To the unfruitful mansions of the dead.

Whilst fell Ambition o’er the wasted plain

Triumphant guides his car—the ensanguin’d rein

Glory directs; fierce brooding o’er the scene,

With hatred glance, with dire unbending mien,

Fell Despotism sits by the red glare

Of Discord’s torch, kindling the flames of war.

Fortheethen does the Muse her sweetest lay

Pour ’mid the shrieks of war, ’mid dire dismay;

For thee does Fame’s obstrep’rous clarion rise,

Does Praise’s voice raise meanness to the skies.

Are we then sunk so deep in darkest gloom,

That selfish pride can virtue’s garb assume?

Does real greatness in false splendour live?

When narrow views the futile mind deceive,

When thirst of wealth, or frantic rage for fame,

Lights for awhile self-interest’s little flame,

When legal murders swell the lists of pride;

When glory’s views the titled idiot guide,

Then will oppression’s iron influence show

The great man’s comfort as the poor man’s woe.

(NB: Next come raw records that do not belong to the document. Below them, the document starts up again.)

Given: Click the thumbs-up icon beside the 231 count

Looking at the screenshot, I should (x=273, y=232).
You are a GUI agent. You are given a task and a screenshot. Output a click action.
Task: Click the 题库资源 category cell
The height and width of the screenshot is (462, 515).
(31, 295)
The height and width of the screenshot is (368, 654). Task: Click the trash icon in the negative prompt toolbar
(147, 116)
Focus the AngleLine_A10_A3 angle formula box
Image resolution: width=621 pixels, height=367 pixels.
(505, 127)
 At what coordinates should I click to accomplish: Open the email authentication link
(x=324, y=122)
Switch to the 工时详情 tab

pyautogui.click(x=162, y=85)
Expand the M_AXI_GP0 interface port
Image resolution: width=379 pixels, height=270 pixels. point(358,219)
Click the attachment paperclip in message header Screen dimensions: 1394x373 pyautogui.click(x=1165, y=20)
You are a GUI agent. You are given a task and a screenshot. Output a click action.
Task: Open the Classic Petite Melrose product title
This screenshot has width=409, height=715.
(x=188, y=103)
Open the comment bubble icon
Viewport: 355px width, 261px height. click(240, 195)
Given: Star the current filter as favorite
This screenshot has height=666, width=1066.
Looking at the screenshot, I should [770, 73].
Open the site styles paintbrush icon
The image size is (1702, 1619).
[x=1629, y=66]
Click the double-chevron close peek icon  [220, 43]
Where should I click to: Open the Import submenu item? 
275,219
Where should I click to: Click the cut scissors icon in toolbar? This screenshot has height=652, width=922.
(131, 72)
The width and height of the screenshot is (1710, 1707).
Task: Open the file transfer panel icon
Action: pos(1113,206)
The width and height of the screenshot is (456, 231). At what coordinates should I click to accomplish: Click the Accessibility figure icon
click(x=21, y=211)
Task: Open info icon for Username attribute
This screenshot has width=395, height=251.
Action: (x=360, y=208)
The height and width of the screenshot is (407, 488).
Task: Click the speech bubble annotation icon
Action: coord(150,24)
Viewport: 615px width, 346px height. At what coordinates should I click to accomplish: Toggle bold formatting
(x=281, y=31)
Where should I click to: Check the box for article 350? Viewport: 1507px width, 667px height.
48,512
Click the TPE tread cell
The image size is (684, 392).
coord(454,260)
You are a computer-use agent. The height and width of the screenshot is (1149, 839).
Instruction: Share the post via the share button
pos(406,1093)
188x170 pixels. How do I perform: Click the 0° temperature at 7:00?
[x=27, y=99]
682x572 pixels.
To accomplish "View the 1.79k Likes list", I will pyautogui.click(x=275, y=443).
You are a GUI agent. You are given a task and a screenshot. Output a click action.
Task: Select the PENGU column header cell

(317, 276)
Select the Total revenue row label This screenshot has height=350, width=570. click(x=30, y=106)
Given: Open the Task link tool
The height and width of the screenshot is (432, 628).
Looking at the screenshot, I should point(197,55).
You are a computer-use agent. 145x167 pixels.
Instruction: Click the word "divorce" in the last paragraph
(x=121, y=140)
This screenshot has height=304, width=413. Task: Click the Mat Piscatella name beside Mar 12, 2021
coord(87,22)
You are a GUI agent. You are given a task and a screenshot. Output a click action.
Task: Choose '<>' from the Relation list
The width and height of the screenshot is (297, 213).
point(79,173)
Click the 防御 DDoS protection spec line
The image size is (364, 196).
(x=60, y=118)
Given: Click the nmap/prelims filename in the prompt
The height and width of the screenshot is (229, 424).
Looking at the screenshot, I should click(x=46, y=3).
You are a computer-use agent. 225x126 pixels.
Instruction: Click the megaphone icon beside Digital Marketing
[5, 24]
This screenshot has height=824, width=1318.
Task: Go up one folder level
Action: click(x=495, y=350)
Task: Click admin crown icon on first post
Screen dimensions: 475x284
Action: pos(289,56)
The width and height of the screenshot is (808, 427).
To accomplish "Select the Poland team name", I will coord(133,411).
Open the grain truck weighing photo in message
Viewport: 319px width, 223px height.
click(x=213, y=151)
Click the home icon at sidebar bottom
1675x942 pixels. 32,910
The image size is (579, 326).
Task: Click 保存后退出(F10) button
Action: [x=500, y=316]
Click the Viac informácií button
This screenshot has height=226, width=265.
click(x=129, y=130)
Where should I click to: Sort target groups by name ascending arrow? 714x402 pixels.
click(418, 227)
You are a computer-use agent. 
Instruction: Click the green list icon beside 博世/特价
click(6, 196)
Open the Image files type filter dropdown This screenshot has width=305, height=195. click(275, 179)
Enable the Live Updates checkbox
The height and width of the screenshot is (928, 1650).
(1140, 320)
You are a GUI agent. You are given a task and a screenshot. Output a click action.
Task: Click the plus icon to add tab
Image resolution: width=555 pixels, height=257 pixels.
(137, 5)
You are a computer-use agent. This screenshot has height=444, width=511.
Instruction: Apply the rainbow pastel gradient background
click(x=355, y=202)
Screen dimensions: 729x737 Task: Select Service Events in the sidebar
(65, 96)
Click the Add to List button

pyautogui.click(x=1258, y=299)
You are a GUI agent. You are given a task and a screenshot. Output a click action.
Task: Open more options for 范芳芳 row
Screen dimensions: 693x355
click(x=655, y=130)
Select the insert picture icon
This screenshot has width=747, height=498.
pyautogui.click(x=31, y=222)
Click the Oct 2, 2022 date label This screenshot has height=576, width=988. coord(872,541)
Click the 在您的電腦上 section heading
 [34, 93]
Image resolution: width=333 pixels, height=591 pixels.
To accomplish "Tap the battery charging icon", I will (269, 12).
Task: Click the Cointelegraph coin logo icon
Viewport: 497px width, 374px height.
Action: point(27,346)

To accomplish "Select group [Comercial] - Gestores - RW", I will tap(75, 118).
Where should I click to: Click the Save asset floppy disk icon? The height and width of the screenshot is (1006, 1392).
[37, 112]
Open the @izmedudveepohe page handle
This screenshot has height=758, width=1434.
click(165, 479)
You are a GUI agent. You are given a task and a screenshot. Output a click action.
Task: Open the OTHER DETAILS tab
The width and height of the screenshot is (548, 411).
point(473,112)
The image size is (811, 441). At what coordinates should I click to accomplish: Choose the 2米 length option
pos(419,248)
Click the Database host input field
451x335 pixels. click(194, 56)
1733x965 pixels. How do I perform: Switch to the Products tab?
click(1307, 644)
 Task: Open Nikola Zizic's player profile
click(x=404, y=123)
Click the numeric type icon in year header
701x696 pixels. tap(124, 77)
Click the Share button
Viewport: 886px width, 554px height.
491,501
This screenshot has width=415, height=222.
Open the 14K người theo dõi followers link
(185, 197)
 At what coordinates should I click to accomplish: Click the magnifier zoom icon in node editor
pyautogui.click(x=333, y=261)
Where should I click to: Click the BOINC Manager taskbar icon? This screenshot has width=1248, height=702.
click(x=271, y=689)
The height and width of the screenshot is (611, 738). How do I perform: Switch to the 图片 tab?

Is’t not enough that splendour’s useless glare,

Real grandeur’s bane, must mock the poor man’s stare;

Is’t not enough that luxury’s varied power

Must cheat the rich parader’s irksome hour,

While what they want not, what they yet retain,

Adds tenfold grief, more anguished throbs of pain

To each unnumbered, unrecorded woe,

Which bids the bitterest tear of want to flow;

But that the comfort, which despotic sway

Has yet allowed, stern War must tear away.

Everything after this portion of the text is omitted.